── INPUT DATA

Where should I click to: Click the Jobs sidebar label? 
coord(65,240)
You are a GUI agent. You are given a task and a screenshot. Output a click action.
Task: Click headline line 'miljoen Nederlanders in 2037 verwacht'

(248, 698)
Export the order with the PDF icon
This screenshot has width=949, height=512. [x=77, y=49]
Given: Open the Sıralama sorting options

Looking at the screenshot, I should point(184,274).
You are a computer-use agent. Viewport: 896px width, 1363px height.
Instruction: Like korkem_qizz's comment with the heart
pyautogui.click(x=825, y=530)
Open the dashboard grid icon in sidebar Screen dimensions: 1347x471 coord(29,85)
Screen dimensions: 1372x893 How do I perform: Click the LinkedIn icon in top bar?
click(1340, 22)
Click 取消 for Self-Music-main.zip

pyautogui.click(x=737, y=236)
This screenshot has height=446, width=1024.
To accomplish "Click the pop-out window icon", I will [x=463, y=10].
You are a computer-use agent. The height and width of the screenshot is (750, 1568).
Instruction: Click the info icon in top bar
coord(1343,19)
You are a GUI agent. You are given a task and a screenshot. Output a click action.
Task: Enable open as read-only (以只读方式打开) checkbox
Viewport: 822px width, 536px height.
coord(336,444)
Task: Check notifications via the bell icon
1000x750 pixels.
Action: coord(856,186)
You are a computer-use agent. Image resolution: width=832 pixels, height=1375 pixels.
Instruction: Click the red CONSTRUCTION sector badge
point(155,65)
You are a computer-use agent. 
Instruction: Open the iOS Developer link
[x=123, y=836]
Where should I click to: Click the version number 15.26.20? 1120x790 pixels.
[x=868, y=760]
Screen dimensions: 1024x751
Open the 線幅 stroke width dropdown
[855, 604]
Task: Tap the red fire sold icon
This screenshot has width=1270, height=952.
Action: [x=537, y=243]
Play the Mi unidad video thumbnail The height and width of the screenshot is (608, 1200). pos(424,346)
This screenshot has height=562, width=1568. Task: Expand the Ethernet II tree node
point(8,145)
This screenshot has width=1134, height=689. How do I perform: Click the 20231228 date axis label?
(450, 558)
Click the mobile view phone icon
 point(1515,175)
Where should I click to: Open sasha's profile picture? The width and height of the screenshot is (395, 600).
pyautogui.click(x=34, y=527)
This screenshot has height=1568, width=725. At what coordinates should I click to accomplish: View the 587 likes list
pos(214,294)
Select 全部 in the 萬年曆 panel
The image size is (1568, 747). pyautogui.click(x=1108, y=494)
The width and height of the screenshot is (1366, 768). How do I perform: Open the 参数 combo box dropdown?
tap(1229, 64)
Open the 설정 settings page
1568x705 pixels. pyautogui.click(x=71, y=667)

────

#### EXERCISE PROMPT:
So that the data stays intact, repeat all of it exactly.

#### ANSWER TO THE EXERCISE:
Where should I click to: Click the Jobs sidebar label? 
coord(65,240)
You are a GUI agent. You are given a task and a screenshot. Output a click action.
Task: Click headline line 'miljoen Nederlanders in 2037 verwacht'

(248, 698)
Export the order with the PDF icon
This screenshot has width=949, height=512. [x=77, y=49]
Given: Open the Sıralama sorting options

Looking at the screenshot, I should point(184,274).
You are a computer-use agent. Viewport: 896px width, 1363px height.
Instruction: Like korkem_qizz's comment with the heart
pyautogui.click(x=825, y=530)
Open the dashboard grid icon in sidebar Screen dimensions: 1347x471 coord(29,85)
Screen dimensions: 1372x893 How do I perform: Click the LinkedIn icon in top bar?
click(1340, 22)
Click 取消 for Self-Music-main.zip

pyautogui.click(x=737, y=236)
This screenshot has height=446, width=1024.
To accomplish "Click the pop-out window icon", I will [x=463, y=10].
You are a computer-use agent. The height and width of the screenshot is (750, 1568).
Instruction: Click the info icon in top bar
coord(1343,19)
You are a GUI agent. You are given a task and a screenshot. Output a click action.
Task: Enable open as read-only (以只读方式打开) checkbox
Viewport: 822px width, 536px height.
coord(336,444)
Task: Check notifications via the bell icon
1000x750 pixels.
Action: coord(856,186)
You are a computer-use agent. Image resolution: width=832 pixels, height=1375 pixels.
Instruction: Click the red CONSTRUCTION sector badge
point(155,65)
You are a computer-use agent. 
Instruction: Open the iOS Developer link
[x=123, y=836]
Where should I click to: Click the version number 15.26.20? 1120x790 pixels.
[x=868, y=760]
Screen dimensions: 1024x751
Open the 線幅 stroke width dropdown
[855, 604]
Task: Tap the red fire sold icon
This screenshot has width=1270, height=952.
Action: [x=537, y=243]
Play the Mi unidad video thumbnail The height and width of the screenshot is (608, 1200). pos(424,346)
This screenshot has height=562, width=1568. Task: Expand the Ethernet II tree node
point(8,145)
This screenshot has width=1134, height=689. How do I perform: Click the 20231228 date axis label?
(450, 558)
Click the mobile view phone icon
 point(1515,175)
Where should I click to: Open sasha's profile picture? The width and height of the screenshot is (395, 600).
pyautogui.click(x=34, y=527)
This screenshot has height=1568, width=725. At what coordinates should I click to accomplish: View the 587 likes list
pos(214,294)
Select 全部 in the 萬年曆 panel
The image size is (1568, 747). pyautogui.click(x=1108, y=494)
The width and height of the screenshot is (1366, 768). How do I perform: Open the 参数 combo box dropdown?
tap(1229, 64)
Open the 설정 settings page
1568x705 pixels. pyautogui.click(x=71, y=667)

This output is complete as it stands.